Будущих критиков этого сочинения я прошу рассматривать сочинение в целом и на каждую отдельную мысль смотреть с точки зрения целого. Рецензент из Галле* высказывает предположение, что я хотел просто пошутить; и другие критики сочинения "О понятии наукоучения", по-видимому, думали то же самое. Так легкомысленно проходят они мимо сущности дела, а их замечания настолько забавны, как если бы они на шутку отвечали шуткой.

* Фихте имеет в виду рецензию, опубликованную во "Всеобщей литературной газете" в 1794 г. Intelligenzblatt der Allgemeinen Literatur-Zeitung. l Okt. 1794. Sp. 899. Halle; Leipzig, 1794.

Ввиду того, что при троекратной переработке этой системы мои мысли относительно отдельных ее положений каждый раз оказывались измененными, можно ожидать, что и при дальнейшем размышлении они будут меняться и развиваться. Я сам буду над этим работать самым тщательным образом и буду рад каждому идущему к делу замечанию других. Далее, сколь бы глубоко я ни был убежден в том, что те основоположения, на которых зиждется вся эта система, непоколебимы, и как бы сильно ни выражал я в разных местах это мое убеждение, имея на то полное право, все-таки остается возможность, – правда, для меня пока немыслимая, что они все же будут поколеблены. Я был бы рад даже и этому, так как истина от этого выиграла бы. Пусть только займутся ими и попытаются поколебать их.

Исходные данные:
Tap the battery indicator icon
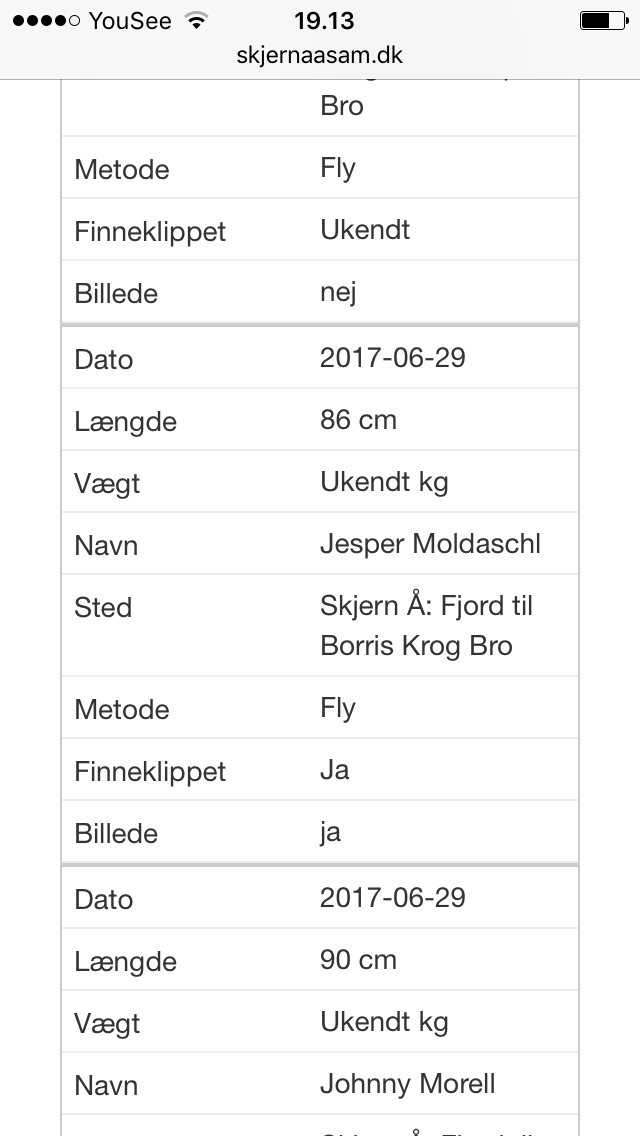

Задания:
[a] Какое предположение, согласно тексту, высказал рецензент из Галле?
[b] Перечислите все, о чем автор текста просит своих критиков или к чему их призывает.
[c] Перепечатайте из текста отрывок между словами «Будущих критиков этого» и «шутку отвечали шуткой.» включительно.

Ответы к заданиям:
[a] Что автор хотел просто пошутить.

[b]
- Рассматривать сочинение в целом.
- На каждую отдельную мысль смотреть с точки зрения целого.
- Заняться основоположениями системы.
- Попытаться поколебать эти основоположения.

[c]
Будущих критиков этого сочинения я прошу рассматривать сочинение в целом и на каждую отдельную мысль смотреть с точки зрения целого. Рецензент из Галле* высказывает предположение, что я хотел просто пошутить; и другие критики сочинения "О понятии наукоучения", по-видимому, думали то же самое. Так легкомысленно проходят они мимо сущности дела, а их замечания настолько забавны, как если бы они на шутку отвечали шуткой.